In practice, you can use ColumnTransformer or make_column_transformer to handle different types of data (like numeric and categorical) within your dataset, and then encapsulate the entire preprocessing and model training process within a Pipeline or make_pipeline. This not only makes the workflow more streamlined and efficient but also helps in preventing data leakage by ensuring proper separation of training and validation data during transformations.

### Simple pipeline 1

In [None]:
from sklearn.impute import SimpleImputer
from sklearn.preprocessing import OneHotEncoder, StandardScaler, MinMaxScaler
from sklearn.pipeline import Pipeline, make_pipeline
from sklearn.compose import ColumnTransformer, make_column_transformer
from sklearn.linear_model import LogisticRegression

In [None]:
# Preprocessors (transformers)
numeric_preprocessor = SimpleImputer(strategy='mean')
categorical_preprocessor = OneHotEncoder(handle_unknown='ignore', sparse_output=False)

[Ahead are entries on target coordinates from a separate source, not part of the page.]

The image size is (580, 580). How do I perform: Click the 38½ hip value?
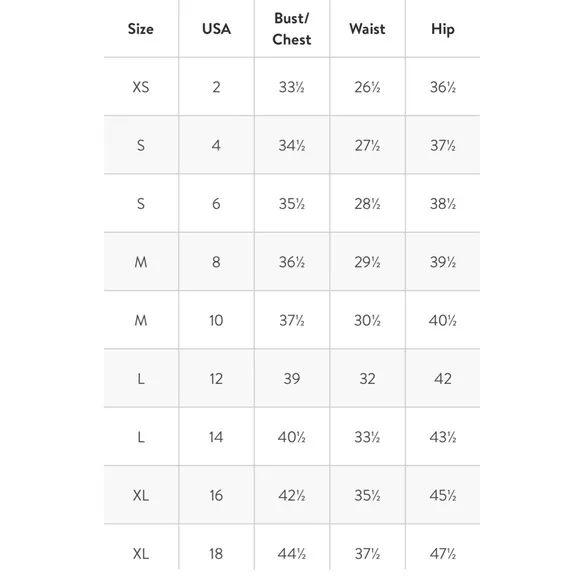[x=443, y=204]
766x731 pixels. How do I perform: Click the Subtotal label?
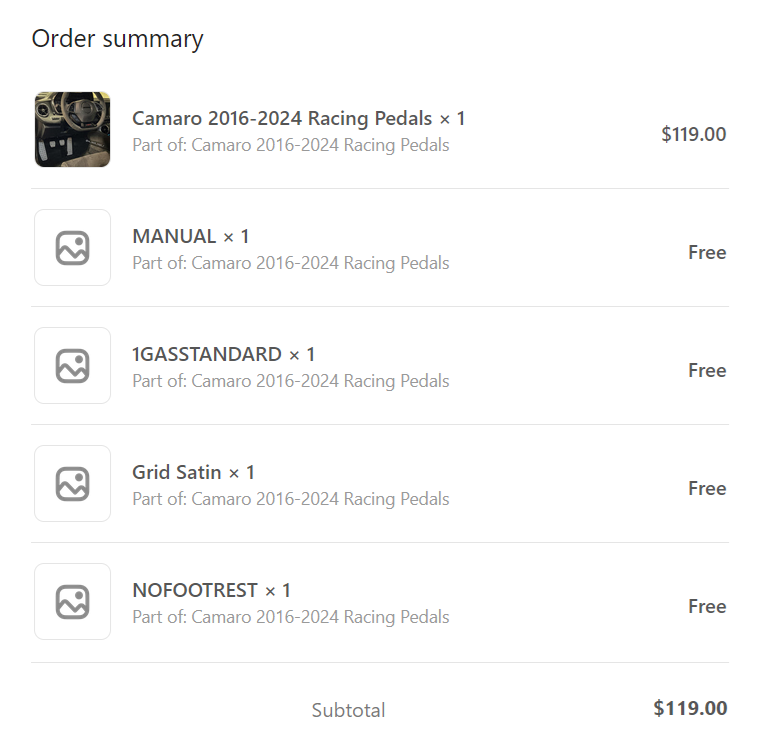point(348,710)
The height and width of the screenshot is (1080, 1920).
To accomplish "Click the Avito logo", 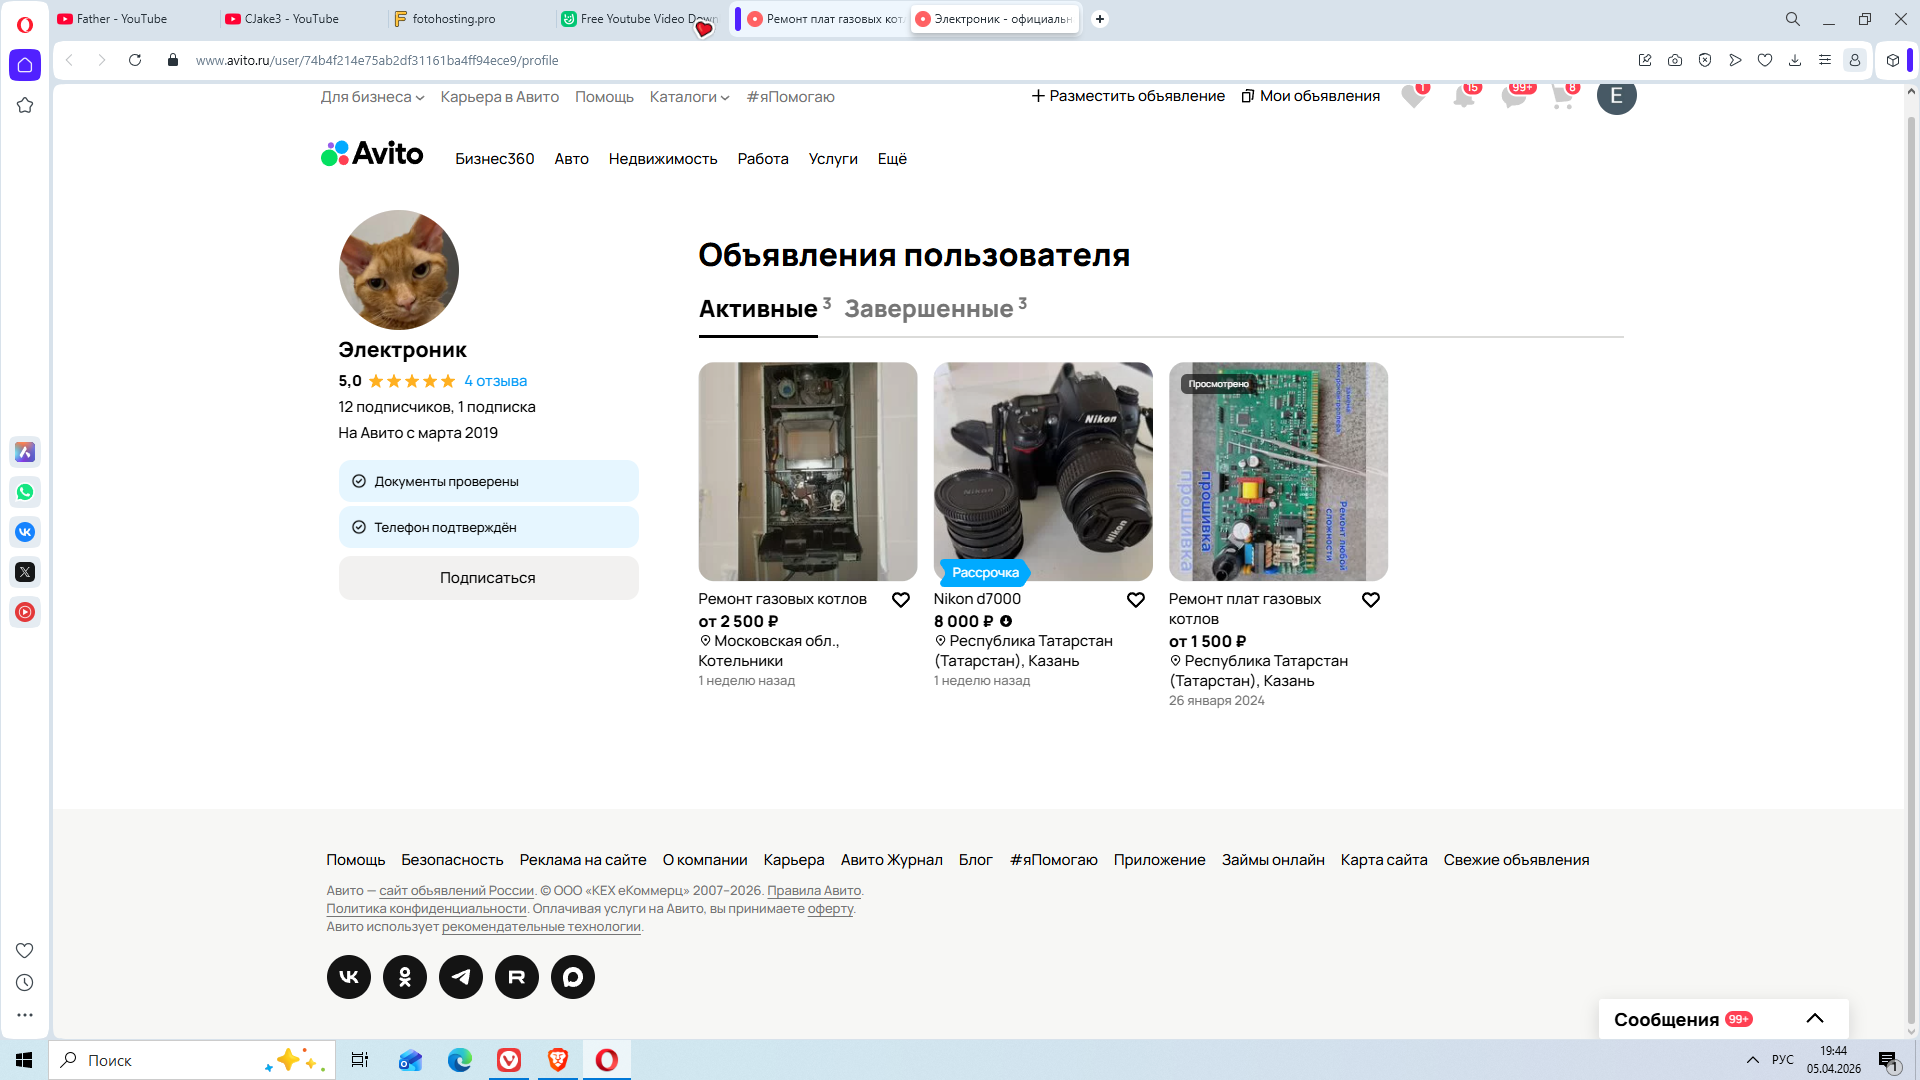I will tap(372, 154).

# Create Column transformer with make_column_transformer (tuples: transformer, list of columns)
preprocessor = make_column_transformer(
    (numeric_preprocessor, NUMERICAL_FEATURES),
    (categorical_preprocessor, CATEGORICAL_FEATURES),
)

# Create pipeline (list of tuples - step name, transformer/estimator)
model_pipeline = Pipeline(steps=[
    ('preprocessor', preprocessor),
    ('model', LogisticRegression())
])

# Display pipeline
model_pipeline

Likewise, we can also use the simpler version of the Pipeline:

In [None]:
model_pipeline = make_pipeline(preprocessor, LogisticRegression(max_iter=1000))
model_pipeline.fit(X_train, y_train)

In [None]:
# Predict train, test, and new data with pipeline
try:
  print('Train predictions:', model_pipeline.predict(X_train))
  print('Test predictions:', model_pipeline.predict(X_test))
  print('New predictions:', model_pipeline.predict(X_new))
except Exception as e:
  print(e)

Train predictions: [ True False  True False False]
Test predictions: [False  True False]
New predictions: [False]


We can access the pipeline steps through the attribute `.named_steps`. This feature allows us to retrieve and use specific trained transformers, which might be essential for debugging purposes.

In [None]:
# List pipeline steps
model_pipeline.named_steps

{'columntransformer': ColumnTransformer(transformers=[('simpleimputer', SimpleImputer(),
                                  ['temperature', 'pressure']),
                                 ('onehotencoder',
                                  OneHotEncoder(handle_unknown='ignore',
                                                sparse_output=False),
                                  ['due_maintenance', 'age_status'])]),
 'logisticregression': LogisticRegression(max_iter=1000)}

In [None]:
# Access preprocessing
model_pipeline.named_steps['columntransformer'] # or model_pipeline['columntransformer']

In [None]:
# Access preprocessing - imputer
model_pipeline.named_steps['columntransformer'].named_transformers_['simpleimputer']

In [None]:
# Use trained imputer
trained_imputer = model_pipeline.named_steps['columntransformer'].named_transformers_['simpleimputer']
trained_imputer.transform(X_test[NUMERICAL_FEATURES])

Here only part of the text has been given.